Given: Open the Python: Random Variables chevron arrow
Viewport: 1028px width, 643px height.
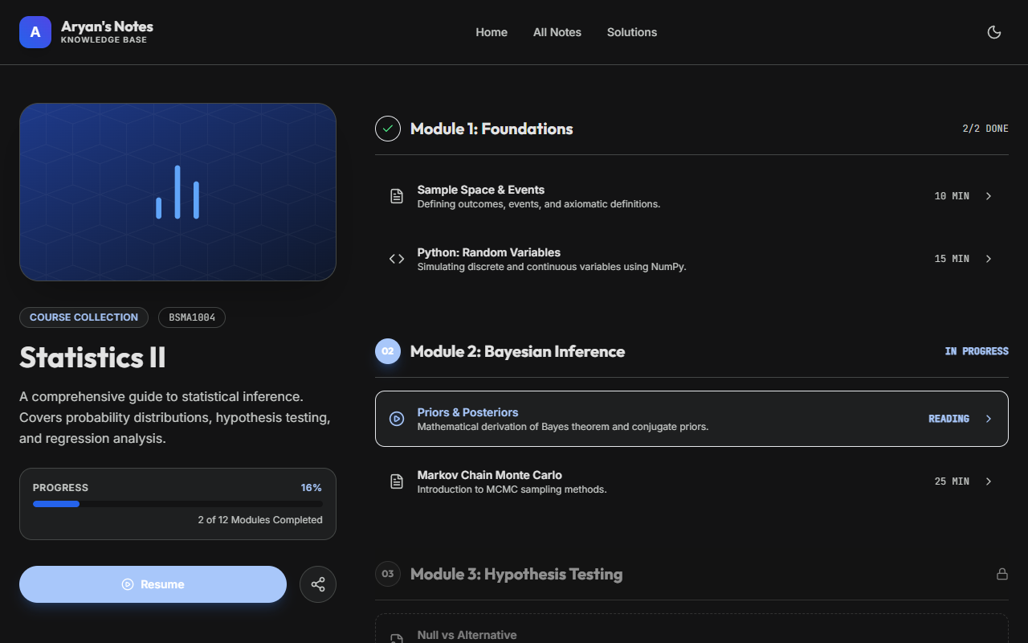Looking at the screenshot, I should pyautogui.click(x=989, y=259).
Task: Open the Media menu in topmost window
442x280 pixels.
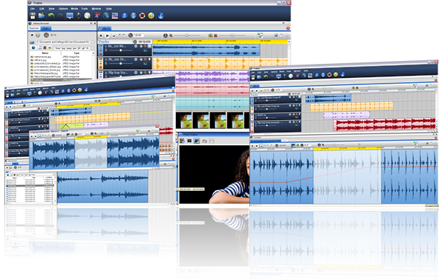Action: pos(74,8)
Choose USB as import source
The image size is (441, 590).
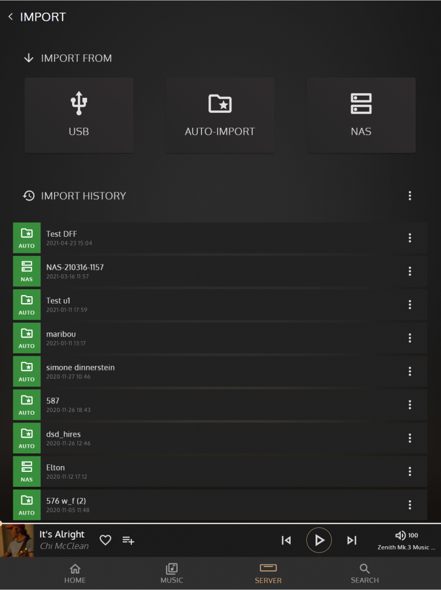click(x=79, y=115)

#####

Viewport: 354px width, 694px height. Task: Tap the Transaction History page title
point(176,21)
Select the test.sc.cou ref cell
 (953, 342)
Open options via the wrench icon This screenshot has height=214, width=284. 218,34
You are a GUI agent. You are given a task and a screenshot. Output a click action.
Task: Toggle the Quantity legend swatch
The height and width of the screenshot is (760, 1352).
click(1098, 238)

#####

What number of lines in the data contain the word "Open"? Give the number and nothing else.

3